EXERCISE INPUTS –
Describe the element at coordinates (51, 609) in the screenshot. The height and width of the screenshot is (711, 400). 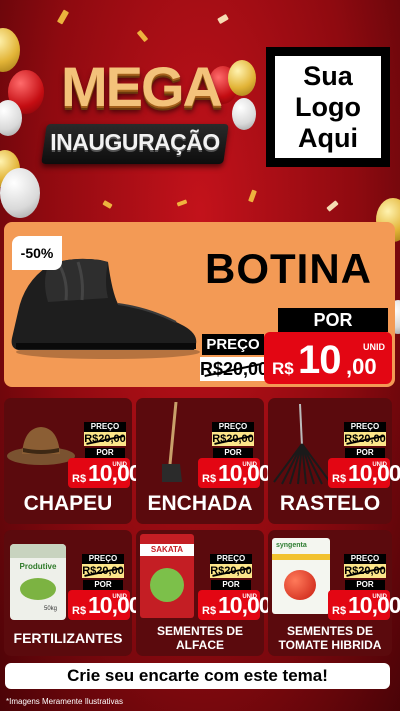
I see `fertilizer-weight: 50kg` at that location.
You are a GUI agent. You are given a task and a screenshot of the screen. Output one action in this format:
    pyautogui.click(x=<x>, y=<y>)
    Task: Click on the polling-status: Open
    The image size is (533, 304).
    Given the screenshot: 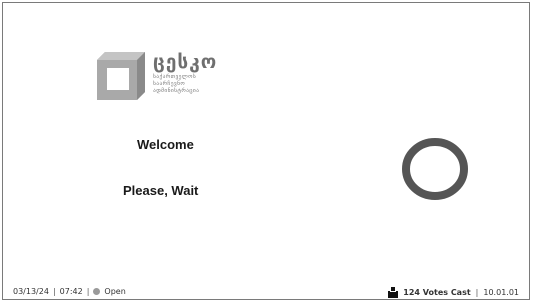 What is the action you would take?
    pyautogui.click(x=115, y=292)
    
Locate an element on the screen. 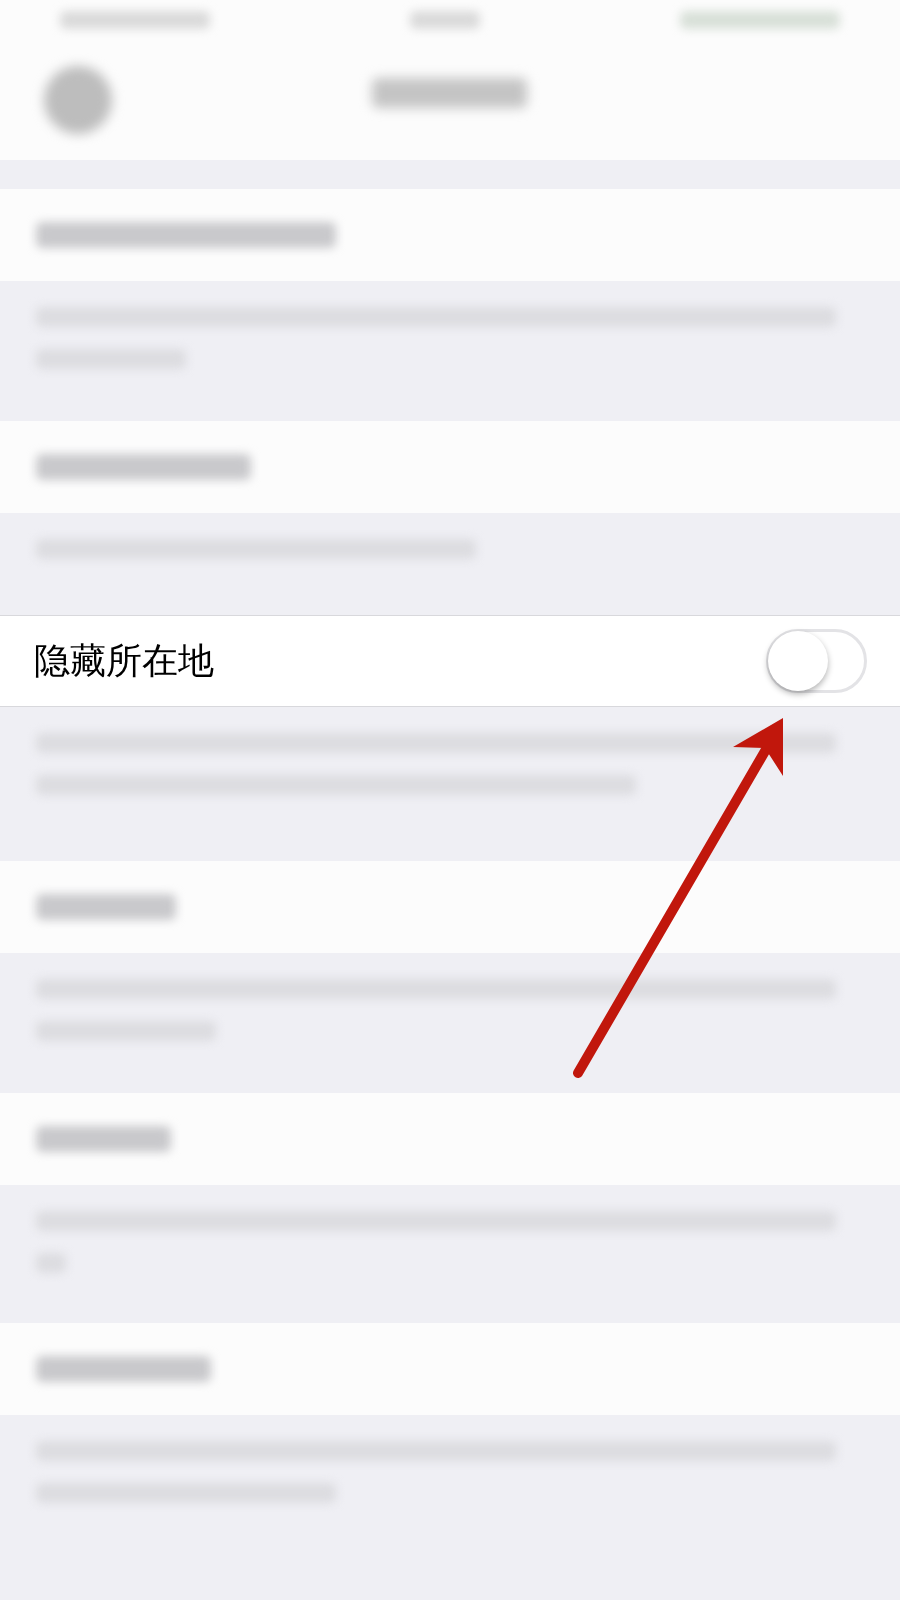 This screenshot has height=1600, width=900. toggle-switch is located at coordinates (816, 661).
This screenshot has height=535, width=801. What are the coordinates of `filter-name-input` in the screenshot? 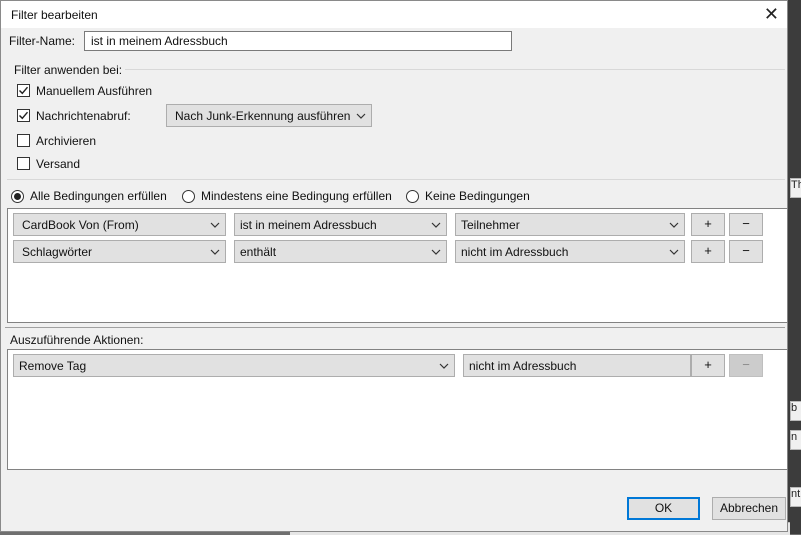 It's located at (298, 41).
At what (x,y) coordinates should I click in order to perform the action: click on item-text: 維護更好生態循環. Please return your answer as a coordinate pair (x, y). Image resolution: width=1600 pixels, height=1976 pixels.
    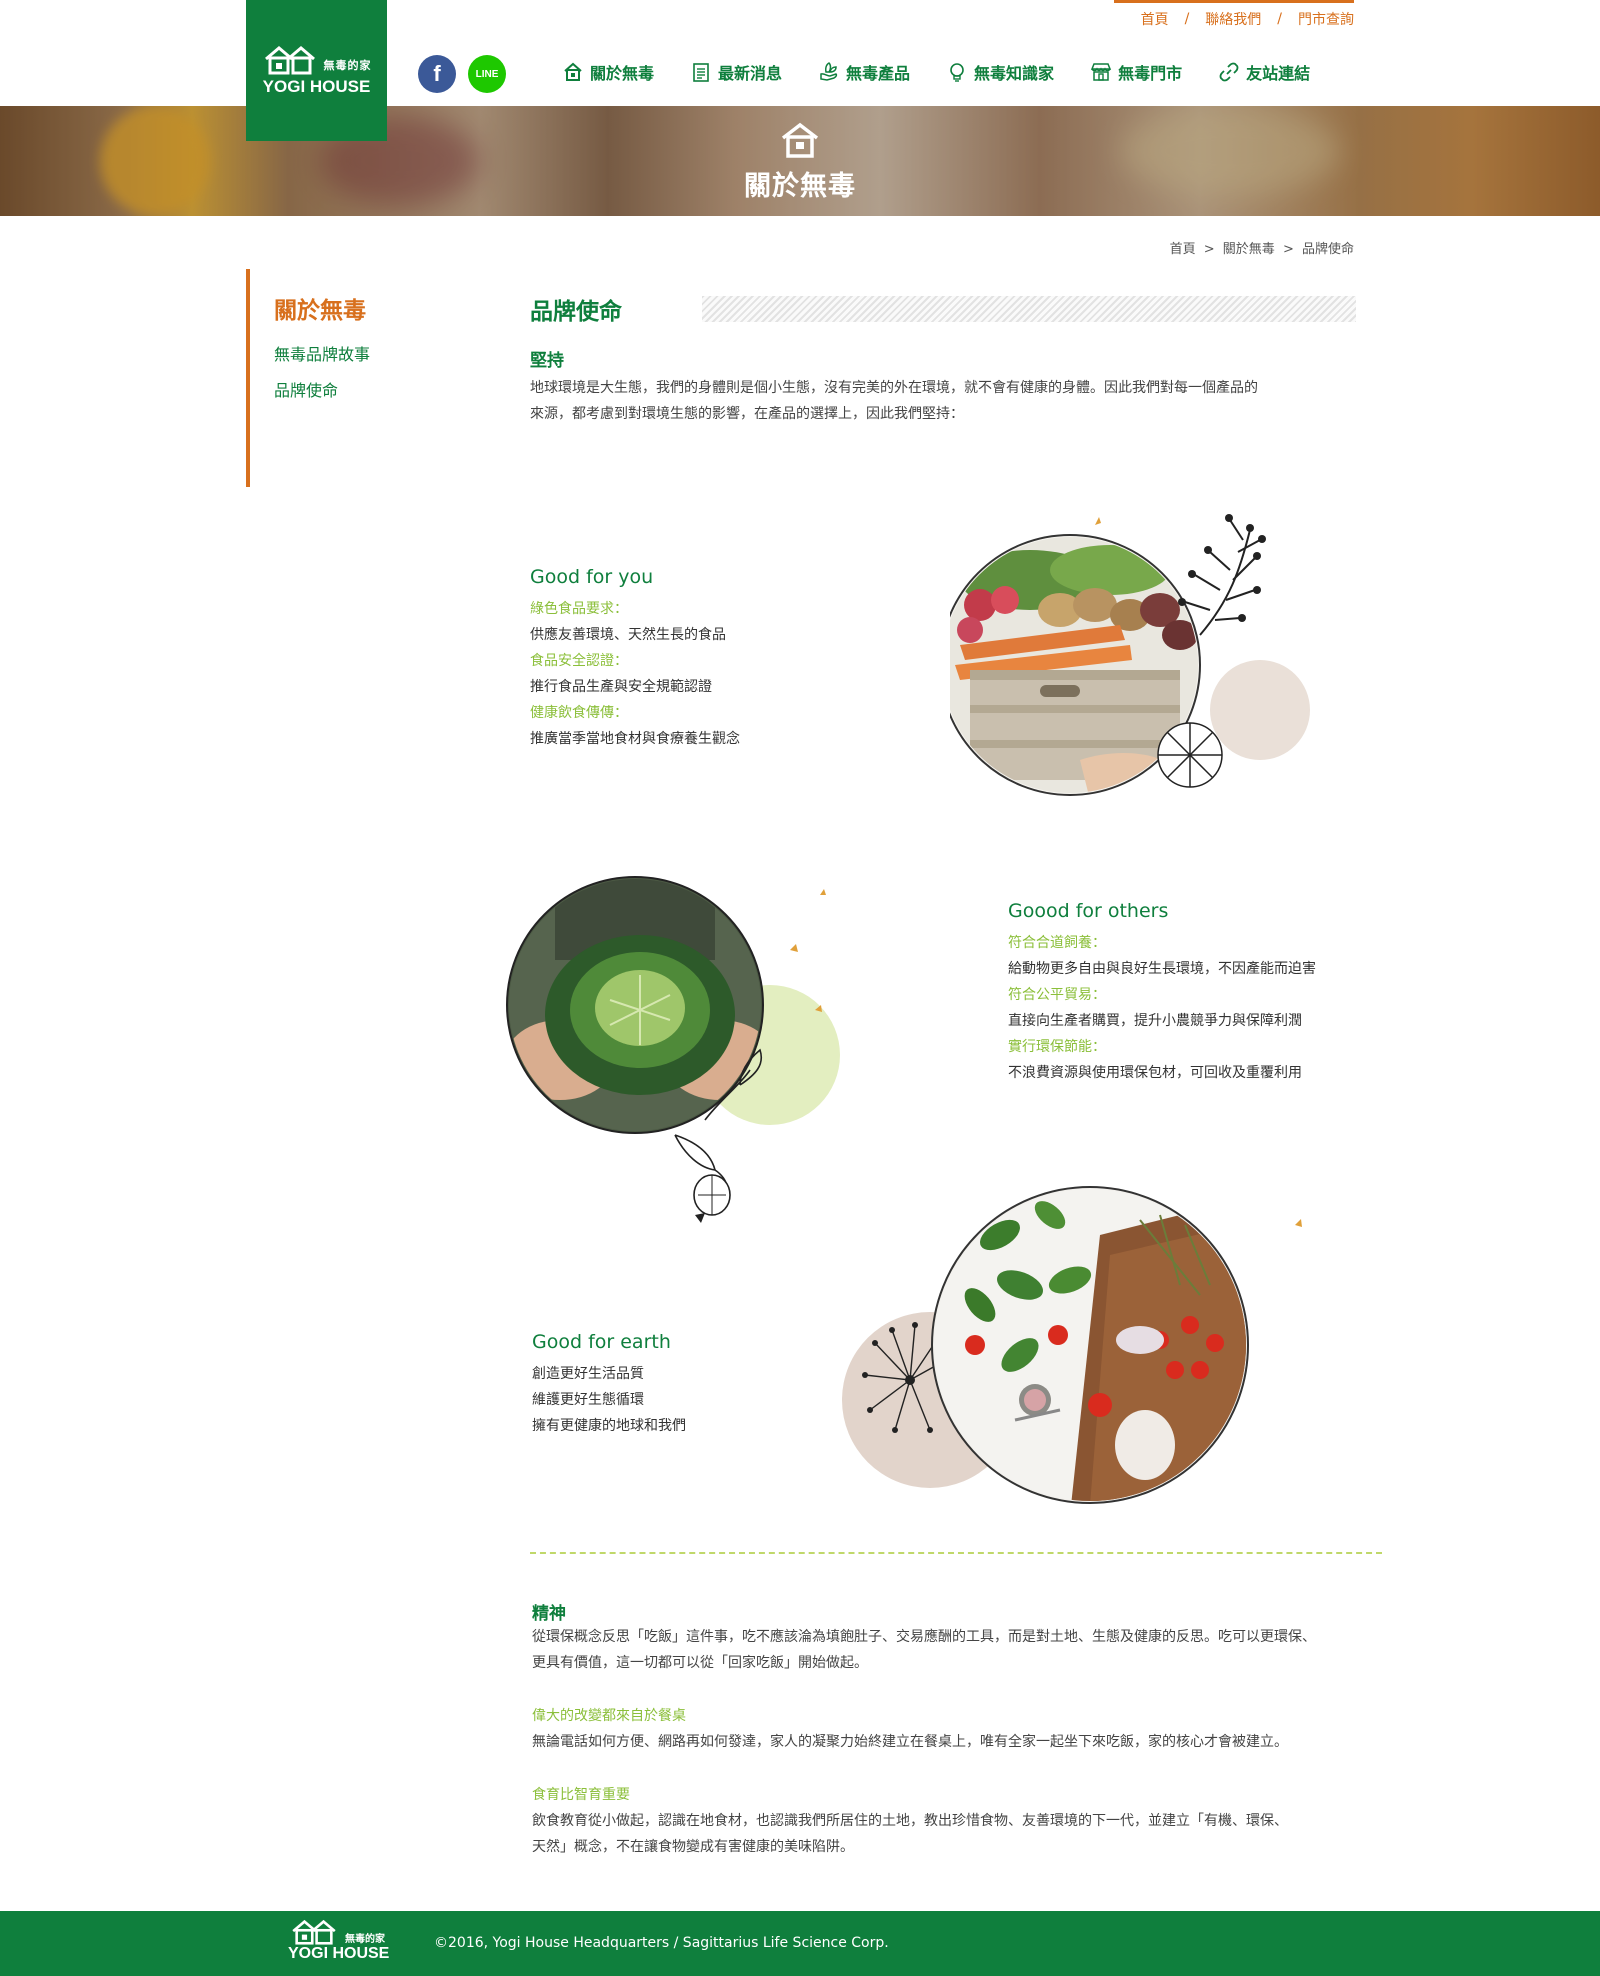
    Looking at the image, I should click on (588, 1400).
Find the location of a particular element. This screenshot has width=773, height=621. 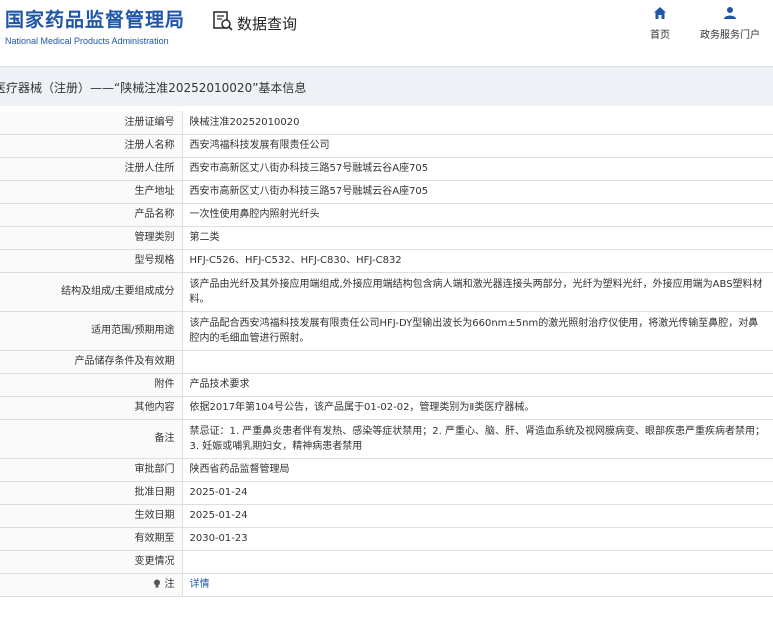

table-row: 变更情况 is located at coordinates (386, 562).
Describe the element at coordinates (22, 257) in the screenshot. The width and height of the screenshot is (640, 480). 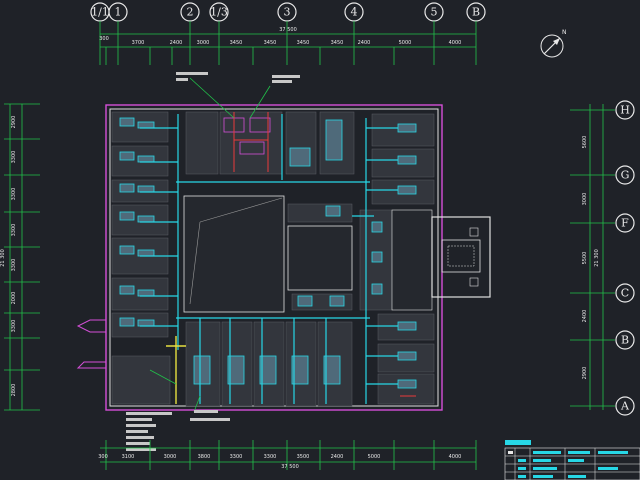
I see `left-dim-lines` at that location.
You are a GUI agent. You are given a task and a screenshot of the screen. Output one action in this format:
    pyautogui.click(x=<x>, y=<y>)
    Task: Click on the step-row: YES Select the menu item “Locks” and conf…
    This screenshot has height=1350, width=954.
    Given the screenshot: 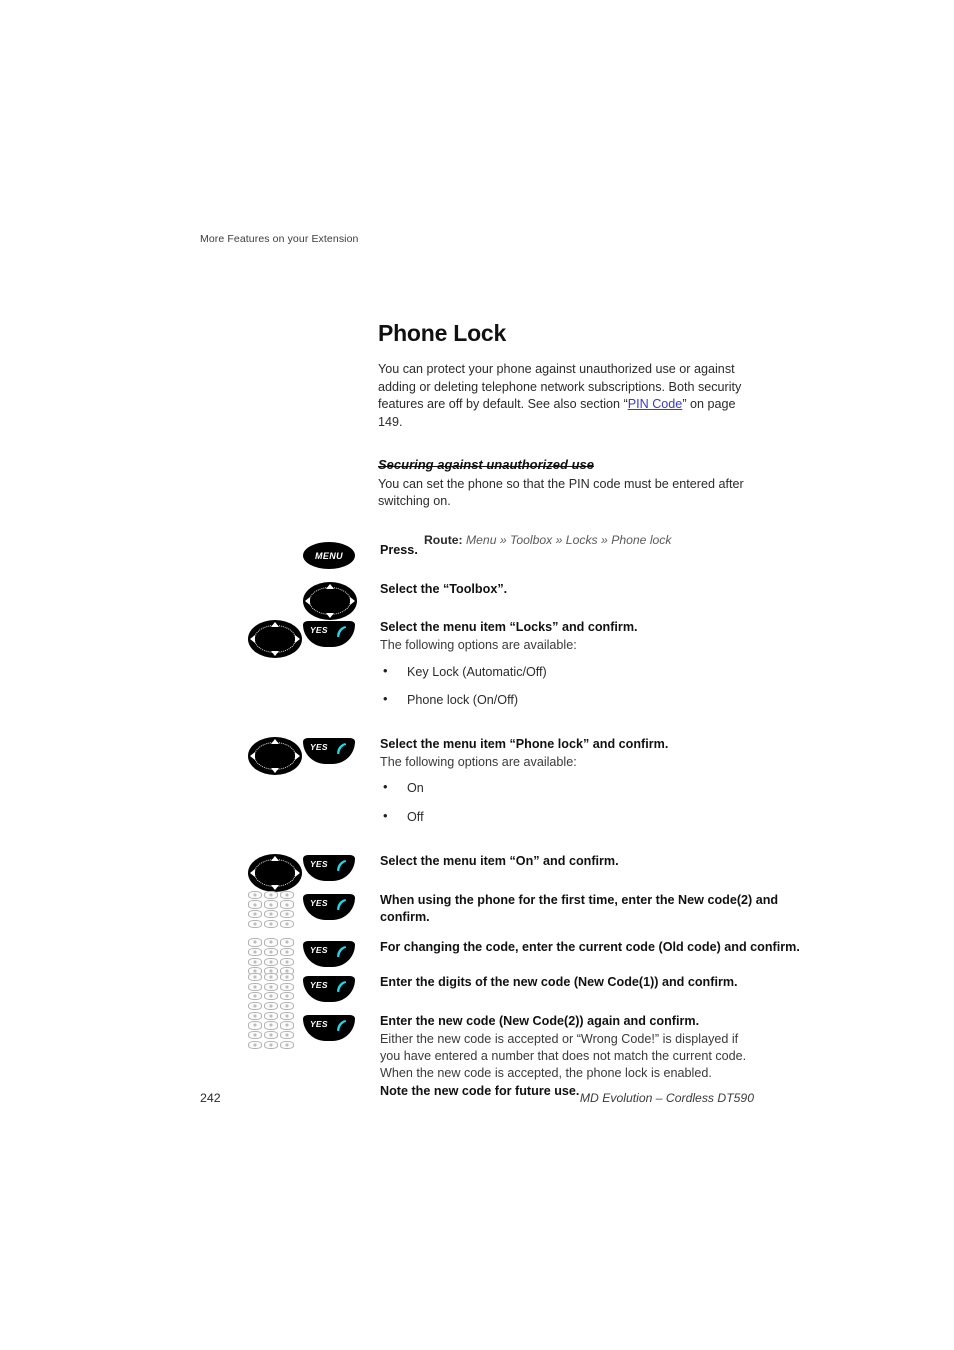 What is the action you would take?
    pyautogui.click(x=500, y=668)
    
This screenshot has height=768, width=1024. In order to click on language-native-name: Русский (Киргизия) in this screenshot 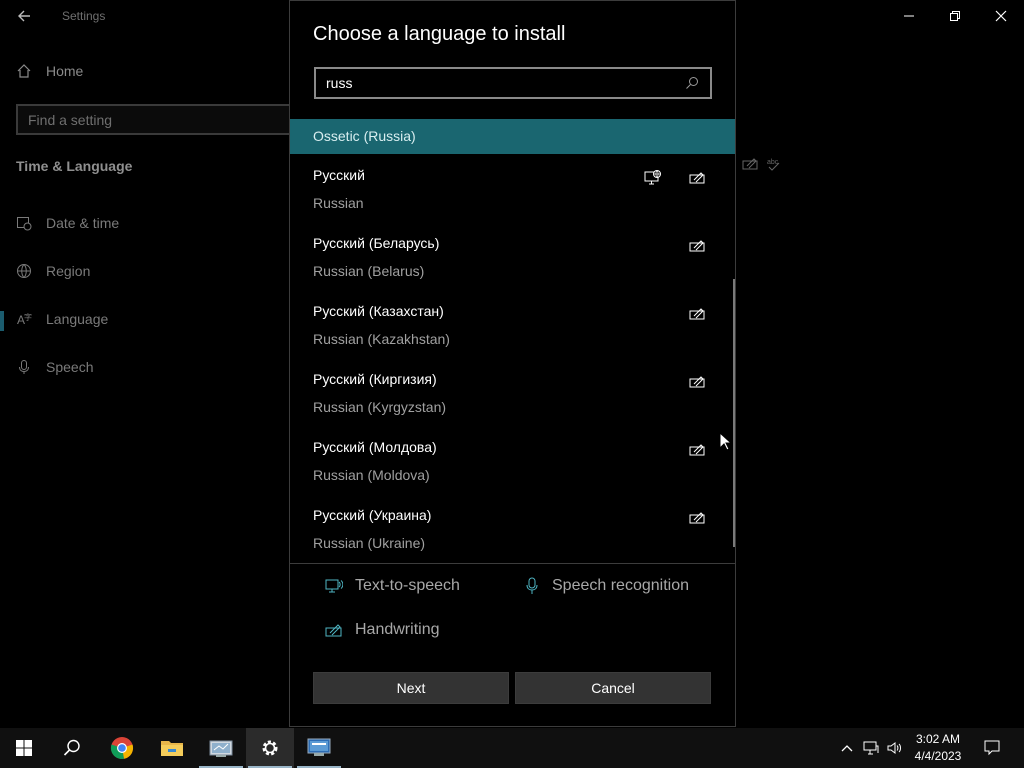, I will do `click(375, 379)`.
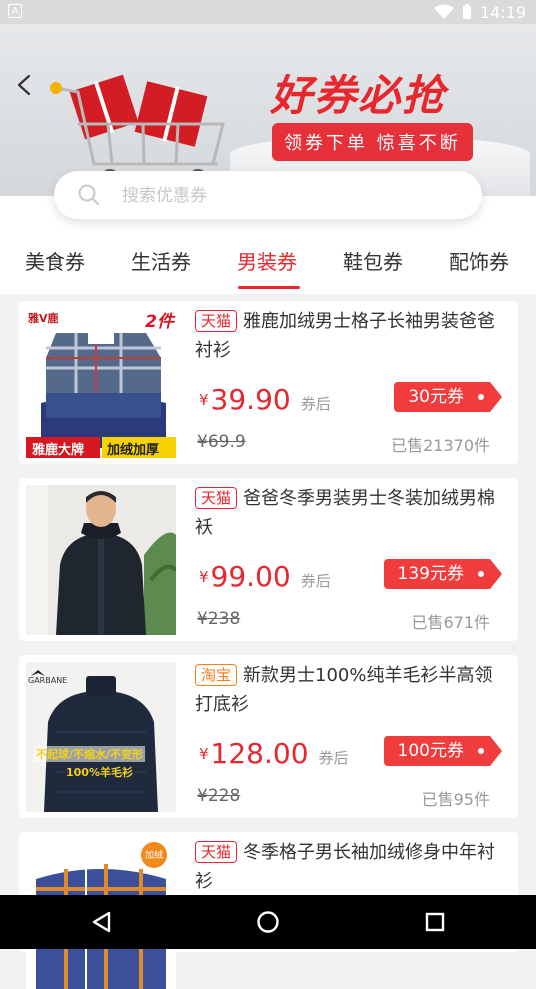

JOB ITEM – Please pull out every line of the data above that contains the string "should", and list those lines unchanged.

ANSWER SECTION –
At what (x,y) coordinates should I click in order to perform the action: click on item-text: 維護更好生態循環. Please return your answer as a coordinate pair (x, y). Image resolution: width=1600 pixels, height=1976 pixels.
    Looking at the image, I should click on (588, 1400).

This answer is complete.